Le capitaine Haralampije Opujic est une légende vivante : le Serbe de Trieste à la longue crinière, engagé aux côtés de la France après l’avoir été du côté autrichien, est aimé des femmes : « Sa mère plus que son mari, sa femme plus que ses fils, ses filles plus que leurs frères ou aucun homme. » Il est aussi la cible des ambitieux. Un théâtre ambulant qu’il finance raconte ses trois morts.
L’officier a un fils également enrôlé dans le métier des armes : Sofronije, son envers. Le lieutenant est un solitaire atteint d’un « désir étrange » et, depuis, son ouïe s’est ouverte aux choses secrètes. Il entend sous le ciel mieux que ses prochains n’entendent sur la terre. Sa quête est relatée par l’entremise des 22 arcanes du tarot orthodoxe, qui reprend les figures du tarot de Marseille.

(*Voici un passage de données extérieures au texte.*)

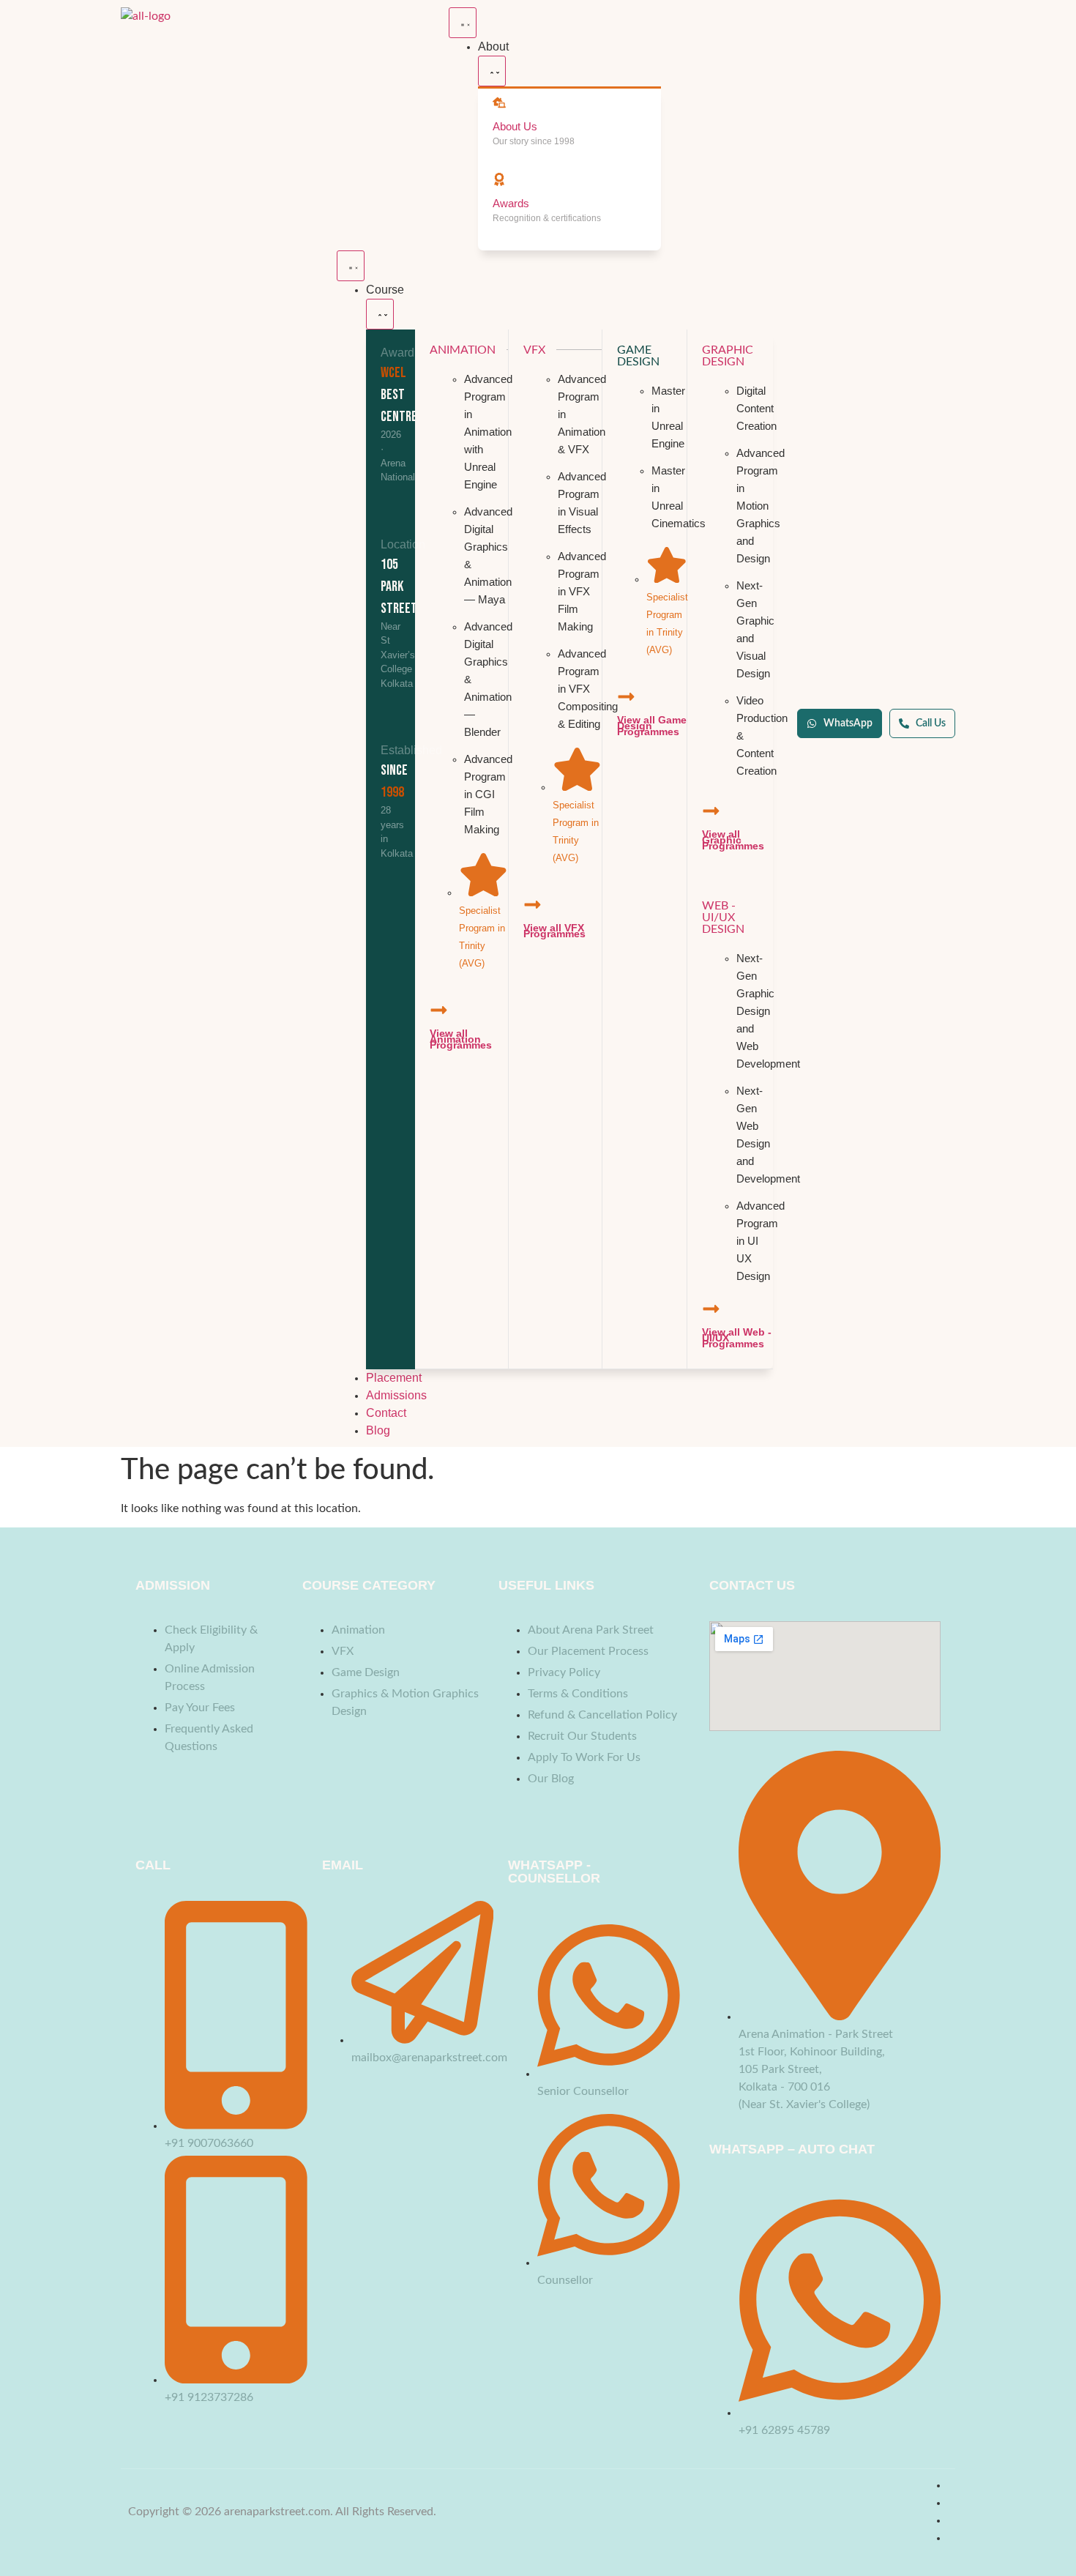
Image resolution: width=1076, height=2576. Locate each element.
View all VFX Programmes (554, 930)
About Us (515, 126)
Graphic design (727, 356)
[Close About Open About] (492, 71)
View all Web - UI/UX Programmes (736, 1338)
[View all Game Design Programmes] (626, 697)
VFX (534, 350)
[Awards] (499, 179)
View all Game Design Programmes (652, 725)
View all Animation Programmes (461, 1039)
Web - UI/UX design (723, 917)
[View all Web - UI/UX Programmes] (711, 1309)
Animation (463, 350)
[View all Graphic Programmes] (711, 811)
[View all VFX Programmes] (532, 905)
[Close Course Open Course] (380, 314)
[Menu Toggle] (463, 22)
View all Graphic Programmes (733, 840)
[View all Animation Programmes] (439, 1010)
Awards (511, 203)
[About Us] (499, 102)
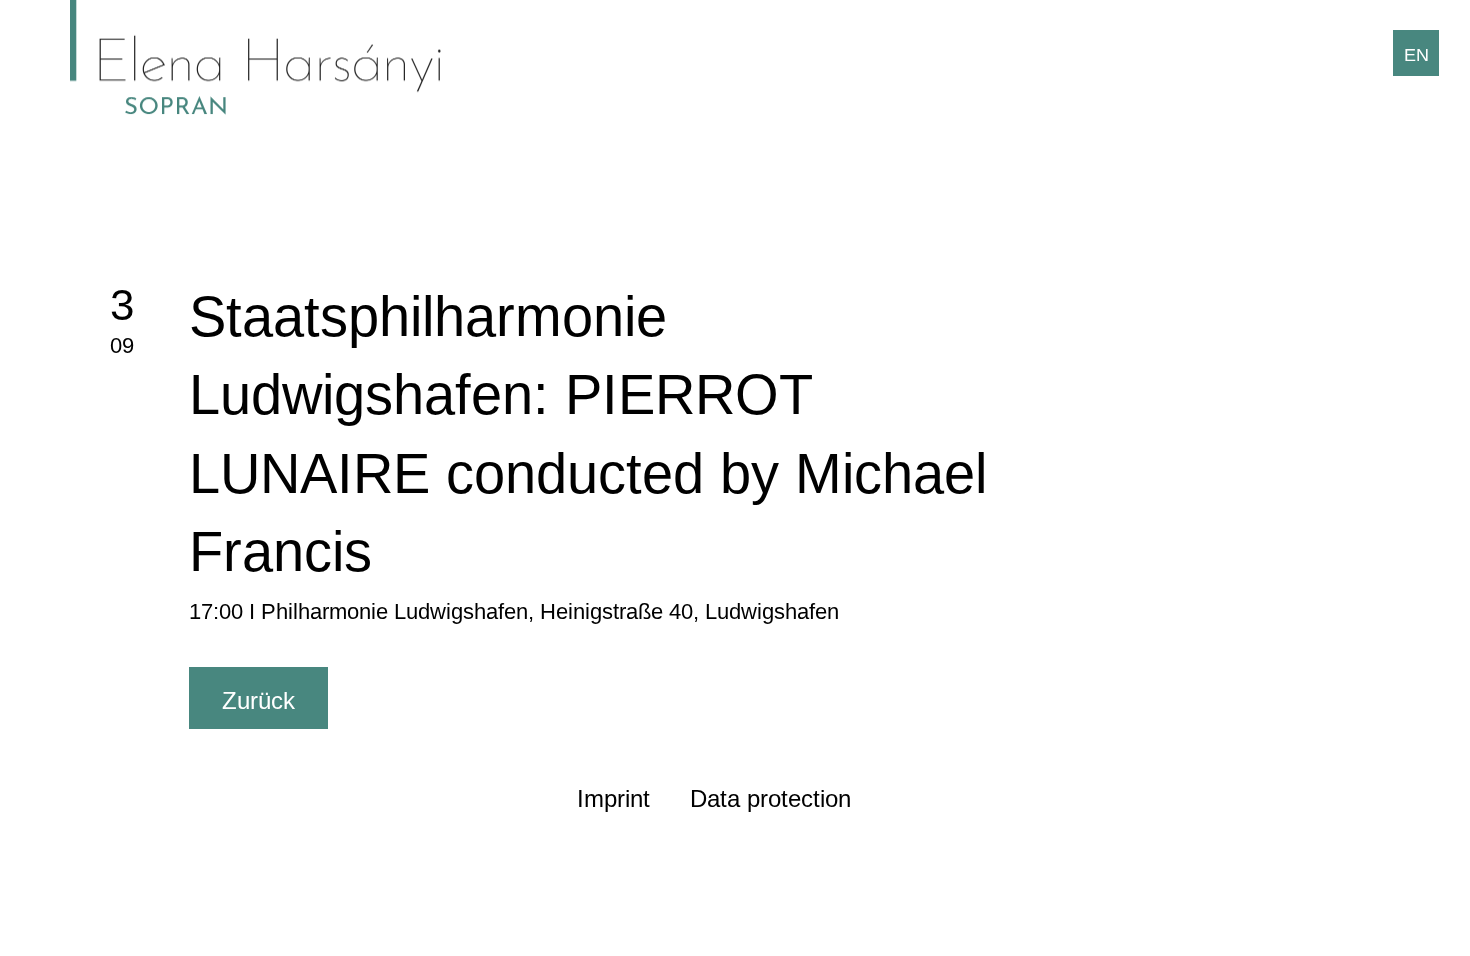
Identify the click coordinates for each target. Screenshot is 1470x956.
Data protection (770, 798)
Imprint (613, 798)
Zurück (258, 700)
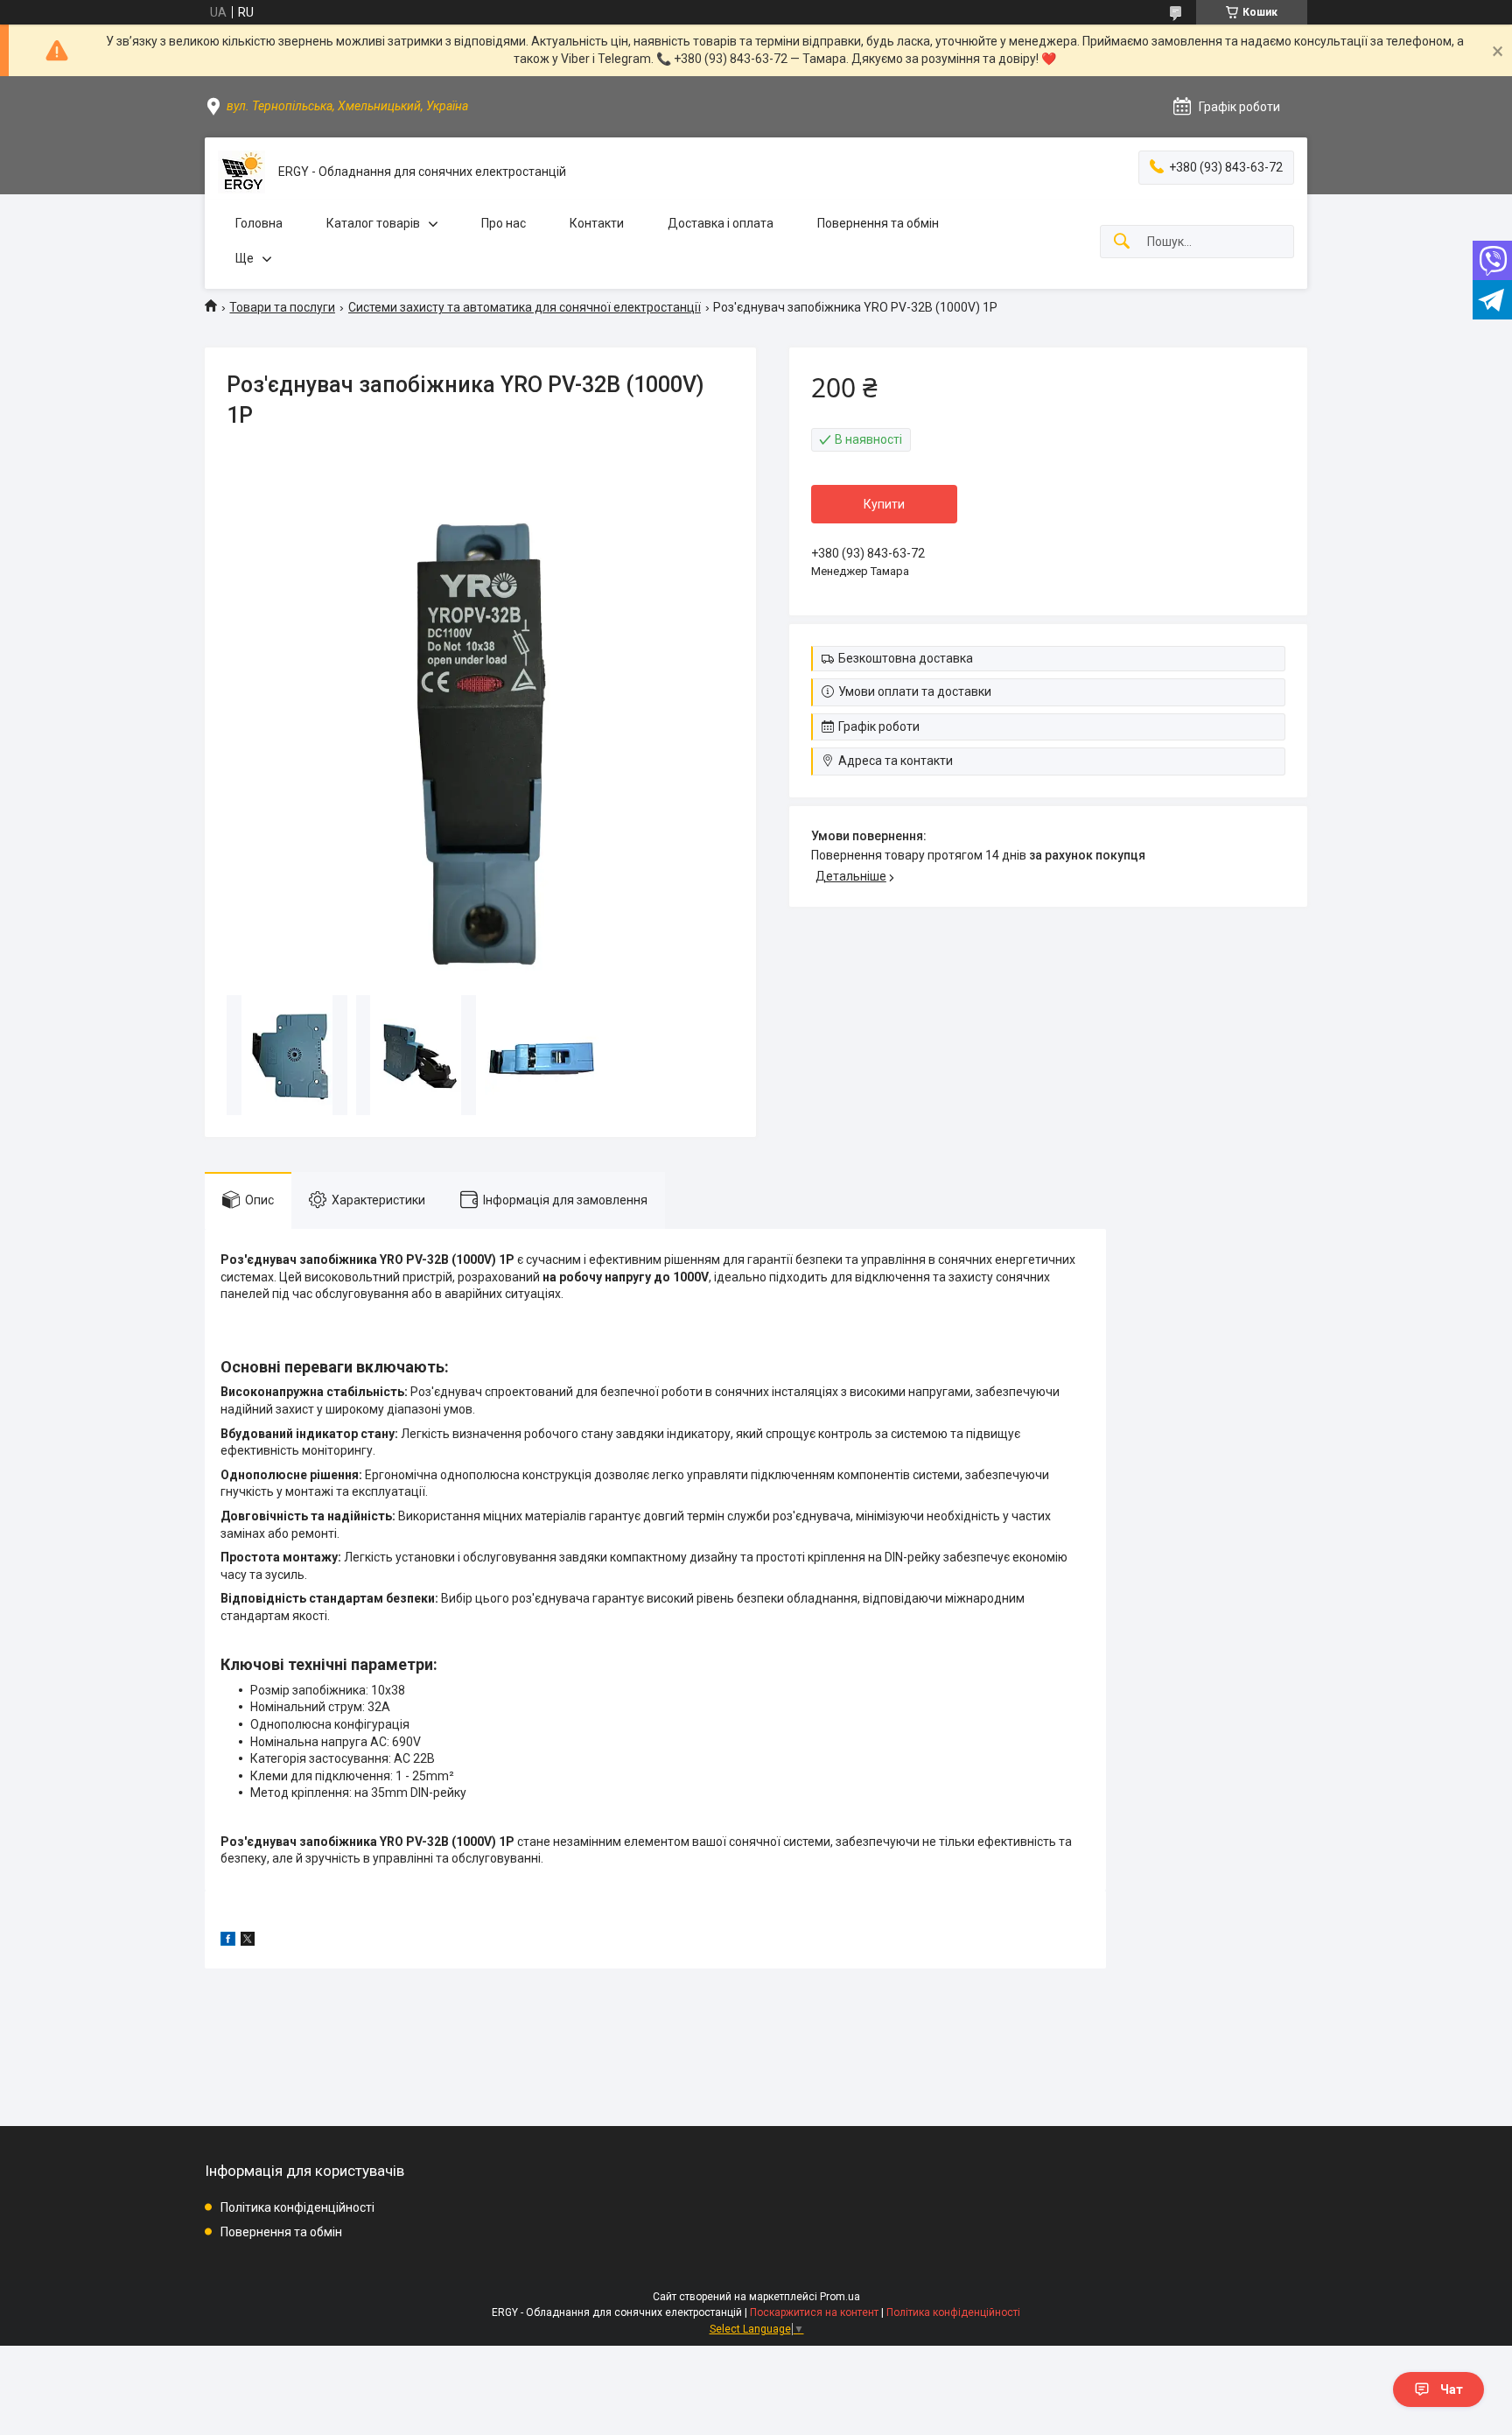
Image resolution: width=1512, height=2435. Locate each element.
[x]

- Quel est le vrai chemin, mon père ? demanda-t-il enfin. Comment le distinguer des autres ? - Si tu vas du côté où ta peur grandit, tu es sur la bonne voie. Et que Dieu te vienne en aide.
Le spécialiste de la littérature baroque Milorad Pavić met en scène des personnages hauts en couleur et surhumains, sur le champ de bataille de l’ancienne Europe guerrière, comme si l'on se mouvait dans un flamboyant shonen. Face à Haralampije Opujic, Pahomije Tenecki.
Le musicien virtuose devint capitaine de l’armée autrichienne après qu’un de ses amis, tout à fait par hasard, lança une phrase qui changea le cours de son existence : « Ceux qui ont tué le plus de gens vivent le plus longtemps. » Celui qui ne connaît que deux types de souvenirs, brûlants ou glacés, délaisse la clarinette pour le fusil.
Pahomije et Haralampije se font face dans un combat quasi mythologique, chacun dans sa tour… Il y a aussi Papila Avksentije, né dans un fauteuil, qui connaît la date de la mort de chacun, et qui s’opposera également au majestueux père de Sofronije.
Pana Tenecki, le furieux fils de Pahomije qui se rase les cheveux et les sourcils avec ses camarades pour effrayer sur le champ de bataille, sa sœur Jerisena qui se liera à Sofronije et « pense avec ses seins », et une série de personnages, tous plus biscornus les uns que les autres, jusqu’au diable lui-même qui s’est engagé dans le régiment du capitaine Haralampije Opujic… « Les hommes voient le diable et le diable voit dieu. » « Ils savaient que chaque meurtre était prémédité depuis 1000 ans. »
On visite Trieste, « ville impossible de l’Adriatique où la convention fixe la fin des Alpes » (Sylvain Tesson, Blanc), la serbe Zemun, Vienne… jusqu’à Constantinople, « l’immense cité érigée sur trois mers et par-delà quatre vents sur deux continents et sous la vitre verte du Bosphore », théâtre d’une disparition…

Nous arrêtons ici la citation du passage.